The Times-Colonist (in Victoria, BC, Canada) recently reported that chances are increasing that customer service issues will end up reported on the Internet, leading to even quicker-to-realize consequences (lost business), according to academics and customer service experts interviewed.

 
"Whatever the issue is, or the problem is, and whether the experience was bad or good, it now goes from one individual to 100,000 in a couple of seconds," said Francis Mairet, general manager of the Victoria Marriott Inner Harbour.
 
Social networking sites, blogs, online travel clubs and frequent buyer/flyer clubs are both the best friend and worst enemy of many businesses as they extol their virtues for all to hear but can ruin a hard-won reputation with one bad review, reported the newspaper.
 
"It used to be if someone had a bad experience they might have told 10 people about it, “said Steve Tax, economics professor at the University of Victoria (UVic). “Now, if they have a bad experience, it could be that they tell tens of thousands of people in a very efficient manner.”
 
An Ipsos-Reid poll conducted for the Times Colonist and CHEK NEWS, a local TV station, found that 74 per cent of area residents will tell other people when they've had a poor service experience. Seventy percent also said they'd decide not to patronize the business again after a bad experience.
 
Do not expect to hear about these problems directly. The newspaper reported only 47 percent of people will actually complain to the responsible employees or their managers, which means that the other 53 percent may be telling their friends, family — and perhaps the world.
 
The newspaper if anything has underreported the willingness of people to spread the bad news and complain to employees and management; Victoria area residents are laid back and polite even by Canadian standards.
 
Just imagine what the populace of regions long noted for not exactly being shy about letting others know what they think, especially when they are annoyed, such as those who live in the New York City area (full disclosure: the author has lived in Victoria and in New York City). The New York Times published a brilliant article in 1999 about New Yorkers’ responses when they were called by market research firms and telemarketers. It revealed that some contact centers compensate their agents with ‘danger pay’ when they called a New York City exchange.
 
What can enterprises do besides beefing up standard contact center practices: monitoring, recording, training, and supervision?
 
One set of methods reported by the Canadian newspaper is what many firms are already carrying out, such as e-mail forms on their Web sites, customer surveys, and yes through customer service contact centers.
 
Perhaps more importantly is to create and maintain a strong customer service culture that generates loyalty and which in turn makes customers more likely to give firms and their agents the benefit of the doubt and less likely to walk away when things go wrong.

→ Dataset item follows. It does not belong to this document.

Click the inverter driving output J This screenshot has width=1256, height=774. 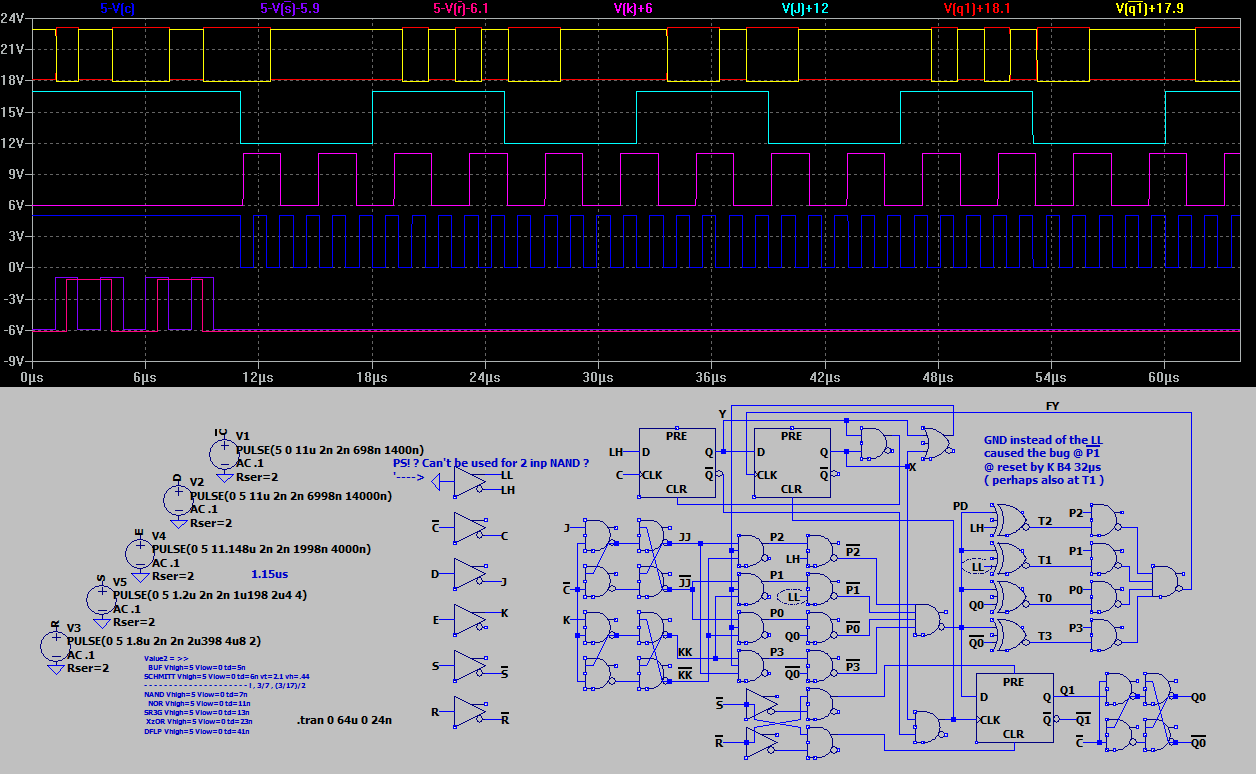pyautogui.click(x=468, y=575)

The Times-Colonist story points to WestJet, Canada’s nationwide low-fare air carrier, which has long had a strong and well-known customer service culture.
 
UVic’s Tax says WestJet and other customer service leaders show their frontline staff there are tangible rewards for excellent service that bring in more business. WestJet offers profit-sharing that has paid out $125 million to its staff since 1996."It's based on things like two more people per flight could mean an extra $500 in your bonus a year," Tax said.
 
WestJet’s customer service culture may even help it ride out climbing oil prices that have forced it and its larger competitor Air Canada to institute fuel surcharges to ticket prices.
In announcing the fuel surcharge WestJet Executive Vice-President, Guest Experience and Marketing, Bob Cummings said: "Our low-cost structure and committed, resilient employees enable us to adapt quickly to any change in the external environment. We remain committed to providing the best value for our guests and will continue to seek new and innovative ways to run our airline."